Leveraging Multimodal Behavioral Analytics for Automated Job Interview Performance Assessment and Feedback
(2006.07909v2)
Published 14 Jun 2020 in cs.LG, cs.CL, cs.CV, and stat.ML
Abstract: Behavioral cues play a significant part in human communication and cognitive perception. In most professional domains, employee recruitment policies are framed such that both professional skills and personality traits are adequately assessed. Hiring interviews are structured to evaluate expansively a potential employee's suitability for the position - their professional qualifications, interpersonal skills, ability to perform in critical and stressful situations, in the presence of time and resource constraints, etc. Therefore, candidates need to be aware of their positive and negative attributes and be mindful of behavioral cues that might have adverse effects on their success. We propose a multimodal analytical framework that analyzes the candidate in an interview scenario and provides feedback for predefined labels such as engagement, speaking rate, eye contact, etc. We perform a comprehensive analysis that includes the interviewee's facial expressions, speech, and prosodic information, using the video, audio, and text transcripts obtained from the recorded interview. We use these multimodal data sources to construct a composite representation, which is used for training machine learning classifiers to predict the class labels. Such analysis is then used to provide constructive feedback to the interviewee for their behavioral cues and body language. Experimental validation showed that the proposed methodology achieved promising results.

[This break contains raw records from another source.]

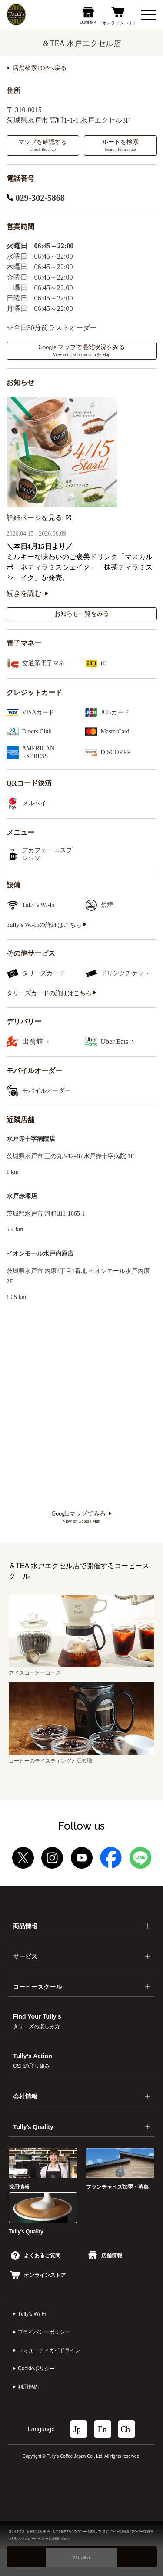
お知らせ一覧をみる (81, 613)
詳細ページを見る (39, 517)
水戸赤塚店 (22, 1196)
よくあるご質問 (35, 2256)
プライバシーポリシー (44, 2332)
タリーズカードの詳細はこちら (52, 993)
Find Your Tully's (37, 2021)
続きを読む (27, 593)
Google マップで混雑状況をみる (81, 350)
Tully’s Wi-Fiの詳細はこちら (47, 925)
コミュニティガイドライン (49, 2350)
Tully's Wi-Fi (32, 2314)
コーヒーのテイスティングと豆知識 (81, 1758)
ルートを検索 (120, 145)
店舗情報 (105, 2256)
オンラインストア (38, 2275)
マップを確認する (42, 145)
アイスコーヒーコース (81, 1670)
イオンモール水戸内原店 (40, 1253)
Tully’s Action (32, 2061)
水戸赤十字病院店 (31, 1139)
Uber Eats (117, 1041)
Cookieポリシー (36, 2369)
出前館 (35, 1041)
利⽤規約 (28, 2387)
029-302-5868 (36, 198)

The paper introduces a multimodal analytical framework using facial expressions, speech, and text to automatically assess job interview performance.

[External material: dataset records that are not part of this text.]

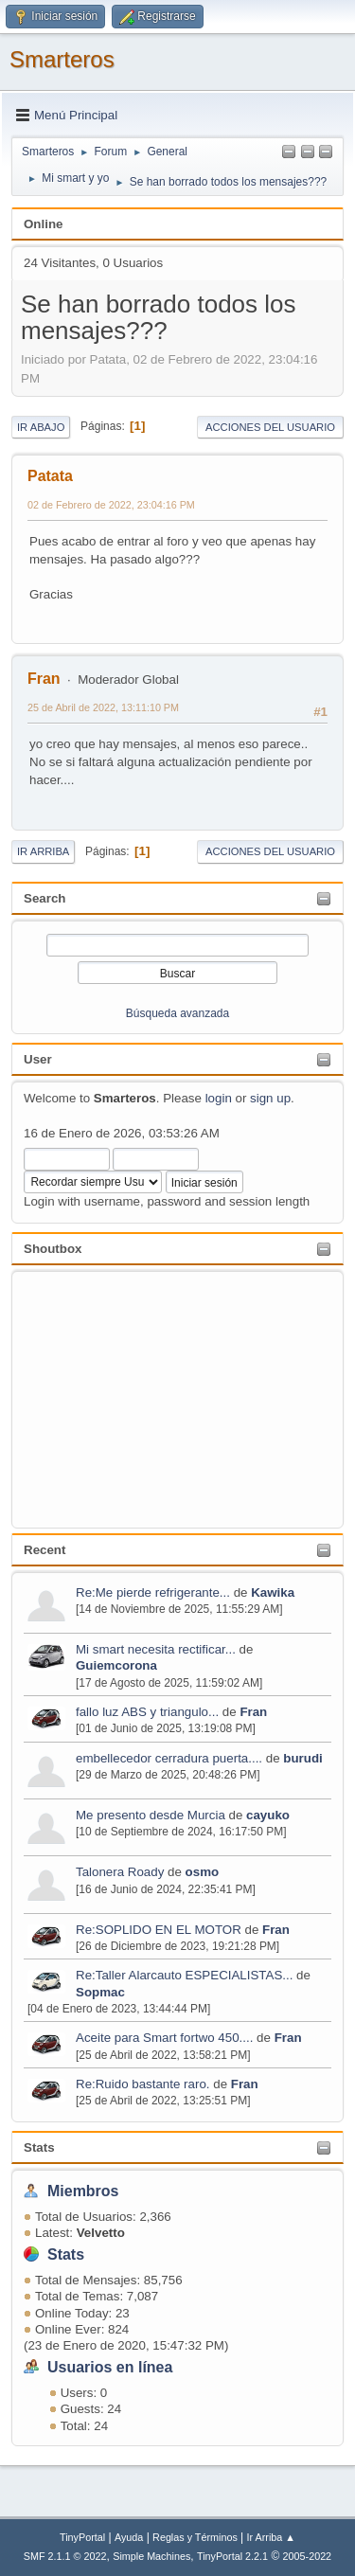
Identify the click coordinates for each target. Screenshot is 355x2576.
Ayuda (129, 2537)
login (218, 1098)
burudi (302, 1758)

The methodology extracts features from video, audio, and transcripts to train machine learning classifiers, with the Random Forest model showing high accuracy in predicting specific behaviors like speaking rate.

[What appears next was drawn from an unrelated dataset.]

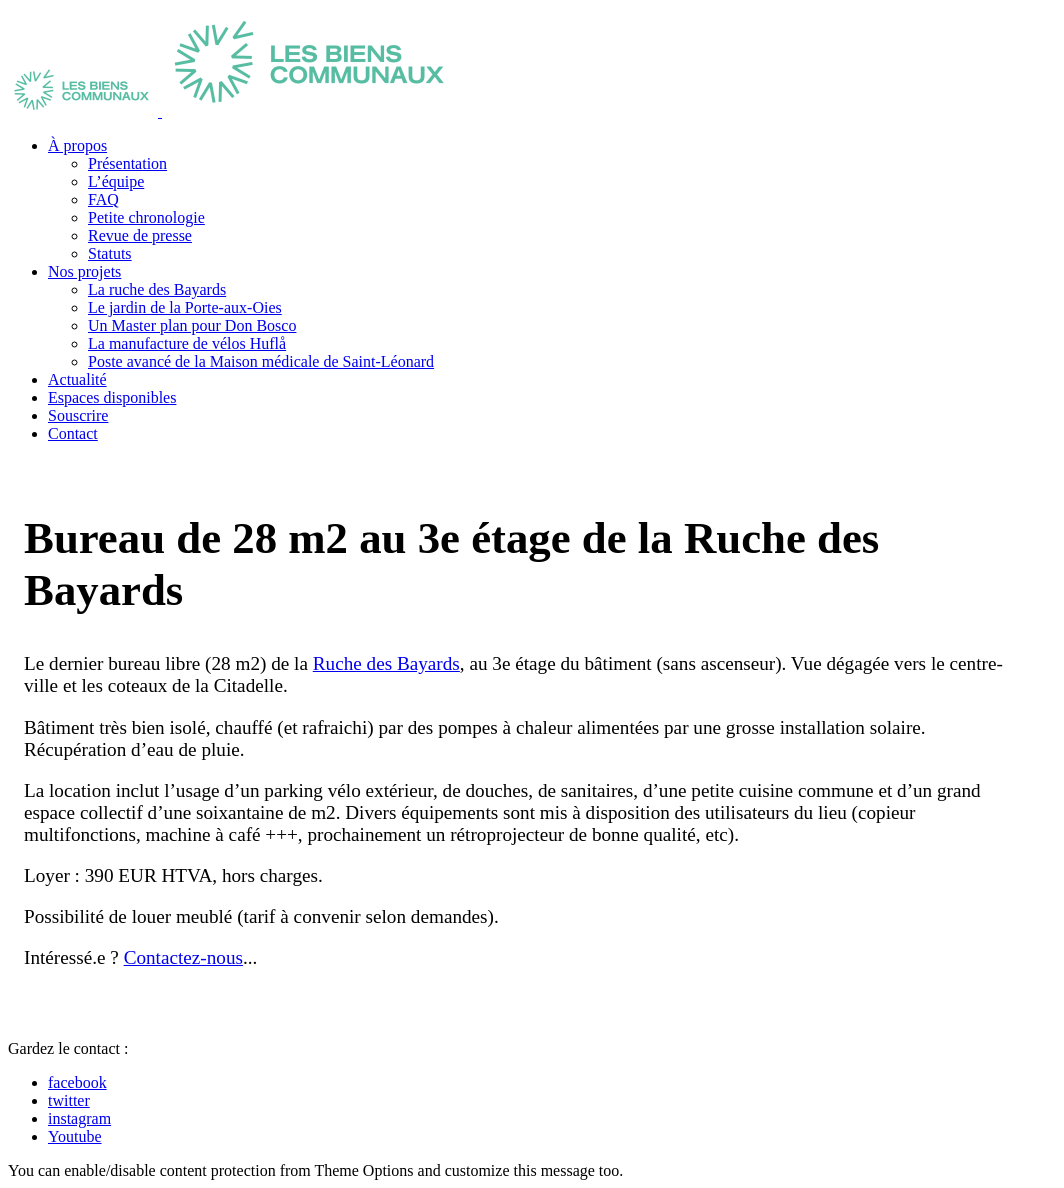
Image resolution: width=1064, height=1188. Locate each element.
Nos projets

Results demonstrate varying performance based on modality combinations, highlighting the framework's potential while acknowledging dataset size limitations and outlining future work on real-time feedback systems.
The paper introduces a multimodal analytical framework designed for automated job interview performance assessment and feedback. This system analyzes candidates based on predefined labels such as engagement, speaking rate, and eye contact. The methodology integrates facial expressions, speech, and prosodic information derived from video, audio, and text transcripts to construct a composite representation, which is then used to train machine learning classifiers.
The paper leverages the MIT interview dataset, which includes recordings of 138 mock job interviews from 69 candidates, pre- and post-intervention. The dataset also incorporates Amazon Mechanical Turk Worker scores for each video, which are averaged to derive ground truth labels.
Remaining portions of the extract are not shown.